By Andrea Alban-Davies, Rye Garden Club Conservation Committee
Westchester County legislators and other concerned parties have made admirable efforts to educate all of us on the benefits of embracing the Leaves: Love ‘Em and Leave ‘Em campaign. I have written on numerous occasions about the huge benefits of keeping your leaves in your garden, rather than hauling them away. Leaves are part of the natural carbon cycle of any green area, and are just about solid gold when it comes to maintaining the health and vitality of your soil. Healthy soil yields systemic garden health – trees, bushes, flowers, and grass are all thrive when your soil is alive with nutrients and microbes.
All of that is well understood by most gardeners; however, embracing the actual practices that are best for our soil (and for the birds that winter here!) is not as easy to do. While these practices cut down hugely on garden work, the tough part is tolerating the messy (or only relatively clean) look. Some gardeners have also told me that they worry what their neighbors – all with immaculate lawns – will think of their leaf-strewn gardens. After all, we live in a beautiful community, where most everyone takes great care of their property. Who wants to be the only house on the block with dried out perennials hanging around all winter, and leaves massed in beds or left on lawns?

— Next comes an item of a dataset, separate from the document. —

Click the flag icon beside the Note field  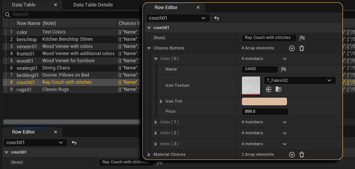302,38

This is where signaling comes in. Think of an old, threadbare upholstered chair… now think of that same chair with a sign in front of it that says, “Early 19th century American Federal chair, original upholstery.” Aside from the fact that such a sign changes that chair from something you couldn’t give away into a Christie’s auction item, it also lets everyone know that the threadbare look is by design. The same goes for your garden. If you are adhering to sustainable, natural gardening practices, and inviting birds, butterflies, insects, and other wildlife into your garden, the mulched leaves on your grass or plant beds take on a new meaning. As do the dried stalks and flower heads of your native plants. They are there by design; they are the product of a holistic, nature-driven approach to your green space.

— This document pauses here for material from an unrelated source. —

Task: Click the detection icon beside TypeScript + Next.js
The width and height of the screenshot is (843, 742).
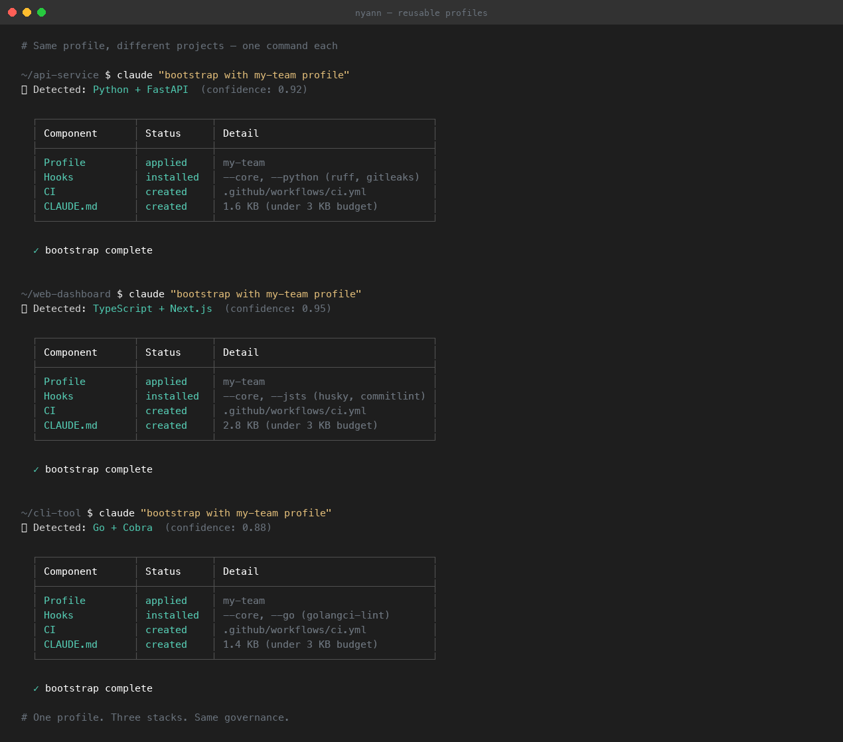Action: point(25,308)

Luckily, in Rye, we don’t have to go searching for an effective way to signal such a philosophy. We have two programs – complete with explanatory signage – that have already been widely adopted in our town.
The first is the Rye Healthy Yard Program run by the Rye Sustainability Committee. Residents can sign a pledge to espouse natural landscaping practices that include, but are not limited to, eliminating the use of chemical pesticides and fertilizers, using native plants, adopting responsible watering practices, leaving grass clippings in place, mowing high, composting, and mulching leaves. Once you sign the pledge, you’ll get a sign to place at the front of your garden stating that “This Is a Rye Healthy Yard”.
The other is the National Wildlife Federation’s (NWF) Certified Wildlife Habitat program. It requires that properties embrace sustainable gardening and landscaping practices and provide adequate “habitat” – food, plants, water, shelter, and nesting sites – for butterflies, birds, frogs, and other beautiful and beneficial wildlife. (Native plants meet the criteria for food, plants, shelter, and nesting sites, and a simple birdbath meets the requirement for a water source.)
Because Friends of Rye Nature Center hopes to make our town an NWF-certified “Community Wildlife Habitat”, someone from the Nature Center will even come to your house to help you determine if your property qualifies for certification. Once you get it, you are provided with a sign that you can display right beside your healthy yard sign.
So, go ahead and embrace those beneficial gardening practices, read articles about how long for gladiolus bulbs to sprout, how long does it take gladiolus bulbs to sprout, and let everyone know that you’re doing so. One or two simple signs turn a somewhat “messy” garden into something else entirely – a chemical-free, vibrant, sustainable, living sanctuary for creatures great and small.